Rome's Fountains

Anyone who's thrown a coin backward over their shoulder into the Fontana di Trevi to ensure a return to Rome appreciates the magic of the city's fountains. From the magnificence of the Fontana dei Quattro Fiumi in Piazza Navona to the graceful caprice of the Fontana delle Tartarughe in the Jewish Ghetto, the water-spouting sculptures seem as essential to their piazzas as the cobblestones and ocher buildings that surround them.

Rome's original fountains date back to ancient times, when they were part of the city's remarkable aqueduct system. But from AD 537 to 1562, the waterworks were in disrepair, and the city's fountains lay dry and crumbling. Romans were left to draw their water from the Tiber and from wells. During the Renaissance, the popes brought running water back to the city as a means of currying political favor. To mark the restoration of the Virgin Aqueduct, architect Giacomo della Porta designed 18 unassuming, functional fountains. Each consisted of a large basin with two or three levels of smaller basins in the center, which were built and placed throughout the city at points along the water line.

Although nearly all of della Porta's fountains remain, their spare Renaissance design is virtually unrecognizable. With the Baroque era, most were elaborately redecorated with dolphins, obelisks, and sea monsters. Of this next generation of Baroque fountaineers, the most famous is Gian Lorenzo Bernini. Bernini's writhing, muscular creatures of myth adorn most of Rome's most visible fountains, including the Fontana di Trevi (perhaps named for the three streets, or "tre vie," that converge at its piazza); the Fontana del Nettuno, with its tritons, in Piazza Barberini; and, in Piazza Navona, the Fontana dei Quattro Fiumi, whose hulking figures represented the four great rivers of the known world: the Nile, the Ganges, the Danube, and the Plata.

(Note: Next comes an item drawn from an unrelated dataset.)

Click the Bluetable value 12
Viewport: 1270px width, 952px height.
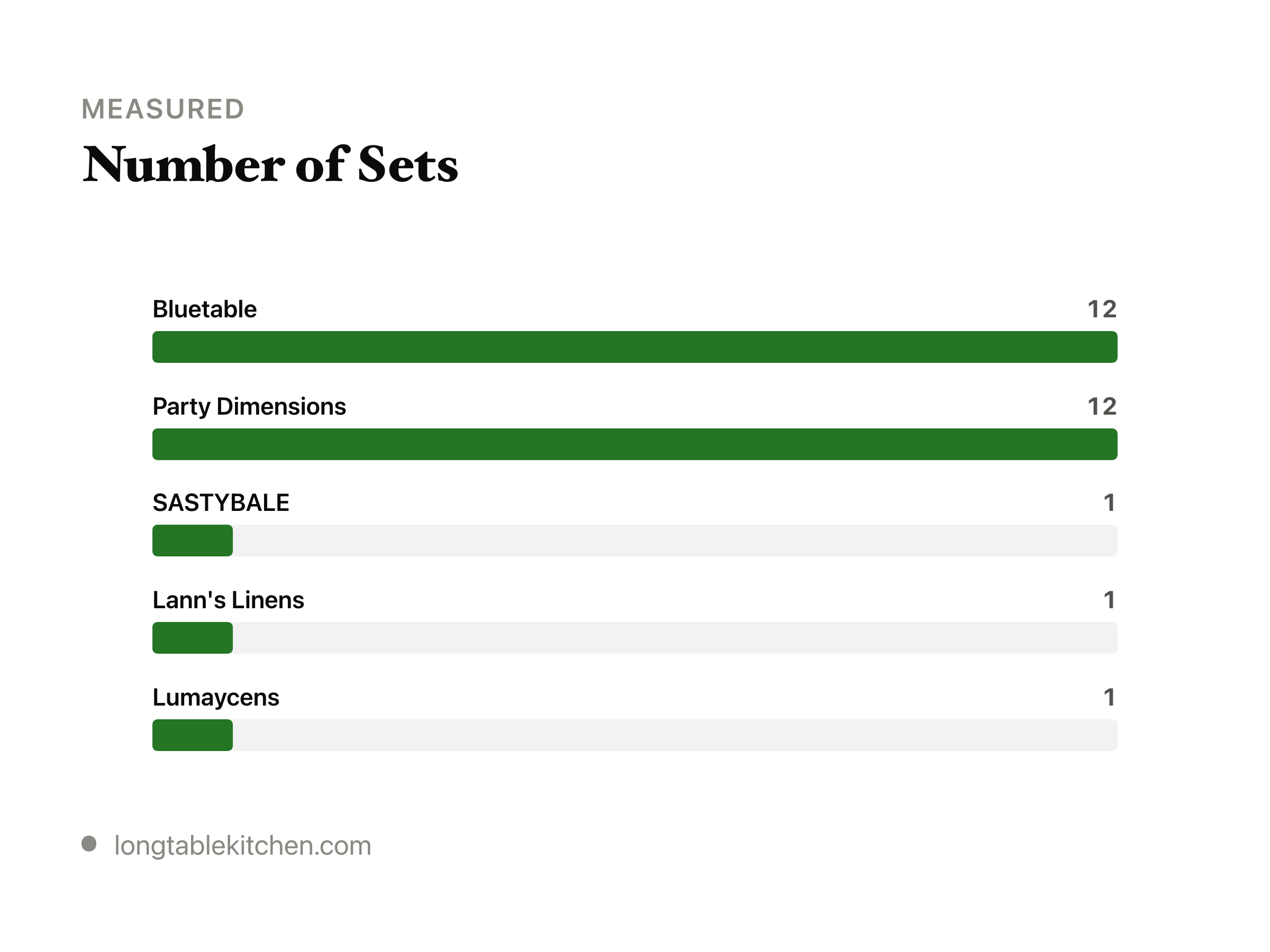[1102, 309]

The most common type of fountain in Rome, however, is a kind rarely noted by visitors: the small, inconspicuous drinking fountains that burble away from side-street walls, old stone niches, and fire hydrant–like installations on street corners. You can drink this water, and many of these fontanelle even have pipes fitted with a little hole from which water shoots up when you press your hand under the main spout.